El paisaje resultaba abrumador: casas decoradas con luces en todos y cada uno de sus rincones, escalones, bordes, jardines, barandas. Todo titilando ansiosamente con mil colores y formas que se desafiaban unas a otras. Compitiendo con el despliegue de luces, una tendencia estremecedora se abría paso: el uso de inflatables: muñecos inflables, muchos móviles, que se inclinaban y balanceaban como en una pesadilla recurrente: Santas, duendes, princesas, personajes de Disney, autos, renos… el mundo inflable no sabe de límites. Dóciles  nos entregamos a la contemplación, rodeados de turistas asiáticos. Cuadras más tarde, nos confesamos que ya teníamos bastante y comenzó entonces la tarea de determinar cómo volveríamos a nuestra casa desde este rincón remoto. Dimos algunas vueltas, confrontamos nuestros respectivos sentidos de orientación, y llegamos a una parada de bus. No nos pusimos de acuerdo acerca de si era la parada correcta, pero como hacía tanto frío y llovía ya casi horizontalmente y surgió un bus entre la bruma, pues subimos. A algún lugar mejor que ese iría. Gustavo consultó con el chófer, el chófer (pakistaní?) no entendió la pregunta pero igual contestó y nosotros tampoco entendimos la respuesta. Qué importaba, al menos no hacía frío y estaba seco. Suspiramos pensando que en casa esperaba nuestra cena de Navidad… llegaríamos en algún momento?? Esas interminables avenidas de Brooklyn… De pronto, Gustavo anunció que debíamos bajar inmediatamente, sí, reconoció algo, un camino en el bosque oscuro: era la 4a avenida, allí tomaríamos otro bus, uno que nos dejaría a solo 6 cuadras de las largas. Bajamos y, con la irrealidad propia de un sueño, sucedió esta escena: un hombre bajó de lo que parecía un remise. Gustavo se inclinó hacia el chófer, le preguntó si nos podía llevar, el chófer tenía cara conocida, todos nos miramos un poco incrédulos: hi, what, are you Armandi? Yes, I am. We are lost!! I can’t believe it!

Armandi nos fue enviado por nuestro ángel personal, qué duda cabe?
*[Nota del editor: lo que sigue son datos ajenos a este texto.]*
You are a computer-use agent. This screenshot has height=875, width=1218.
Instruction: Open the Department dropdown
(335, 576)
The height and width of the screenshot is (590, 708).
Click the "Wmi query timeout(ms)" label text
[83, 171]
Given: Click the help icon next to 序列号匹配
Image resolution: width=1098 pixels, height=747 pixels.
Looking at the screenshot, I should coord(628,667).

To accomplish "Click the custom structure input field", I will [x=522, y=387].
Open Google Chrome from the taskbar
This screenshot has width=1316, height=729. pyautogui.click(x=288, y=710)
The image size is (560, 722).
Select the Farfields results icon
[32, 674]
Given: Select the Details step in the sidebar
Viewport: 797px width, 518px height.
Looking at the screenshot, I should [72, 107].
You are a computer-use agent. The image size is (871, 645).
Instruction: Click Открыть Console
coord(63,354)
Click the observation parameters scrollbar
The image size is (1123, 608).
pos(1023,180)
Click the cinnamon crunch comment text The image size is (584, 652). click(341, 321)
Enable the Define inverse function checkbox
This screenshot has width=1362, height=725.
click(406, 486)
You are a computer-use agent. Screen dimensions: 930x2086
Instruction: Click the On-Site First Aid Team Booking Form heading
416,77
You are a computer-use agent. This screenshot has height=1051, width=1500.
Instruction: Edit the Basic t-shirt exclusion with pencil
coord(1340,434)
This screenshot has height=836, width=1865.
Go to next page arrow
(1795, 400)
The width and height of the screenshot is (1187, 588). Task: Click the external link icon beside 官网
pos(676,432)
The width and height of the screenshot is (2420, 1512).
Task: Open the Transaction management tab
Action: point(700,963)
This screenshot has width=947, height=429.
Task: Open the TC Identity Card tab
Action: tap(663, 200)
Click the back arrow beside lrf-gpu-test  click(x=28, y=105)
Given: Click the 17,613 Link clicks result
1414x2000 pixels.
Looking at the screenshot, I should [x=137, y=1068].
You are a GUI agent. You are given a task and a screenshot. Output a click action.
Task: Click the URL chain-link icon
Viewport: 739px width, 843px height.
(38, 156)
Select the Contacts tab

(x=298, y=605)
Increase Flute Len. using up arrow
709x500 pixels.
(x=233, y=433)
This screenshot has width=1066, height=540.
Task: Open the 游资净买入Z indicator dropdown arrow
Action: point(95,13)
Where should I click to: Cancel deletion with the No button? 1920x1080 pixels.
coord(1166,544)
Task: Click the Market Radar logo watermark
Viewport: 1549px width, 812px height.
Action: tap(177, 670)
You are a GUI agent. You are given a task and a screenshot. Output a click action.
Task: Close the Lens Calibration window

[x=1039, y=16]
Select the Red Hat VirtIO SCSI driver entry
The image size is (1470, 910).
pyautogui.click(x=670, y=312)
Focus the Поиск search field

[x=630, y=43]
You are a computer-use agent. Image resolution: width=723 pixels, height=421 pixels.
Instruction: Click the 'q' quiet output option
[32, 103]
Cómo se explica sino que en una ciudad de 5 millones de habitantes, como es Brooklyn, Armandi nos hubiera «encontrado»?

Armandi -quien no era bielorruso ni ukraniano, sino egipcio- nos hizo el mejor regalo de Nochebuena: comprobar que la vida con sus pequeños misterios puede sorprendernos y hacernos disfrutar de la belleza de las cosas simples.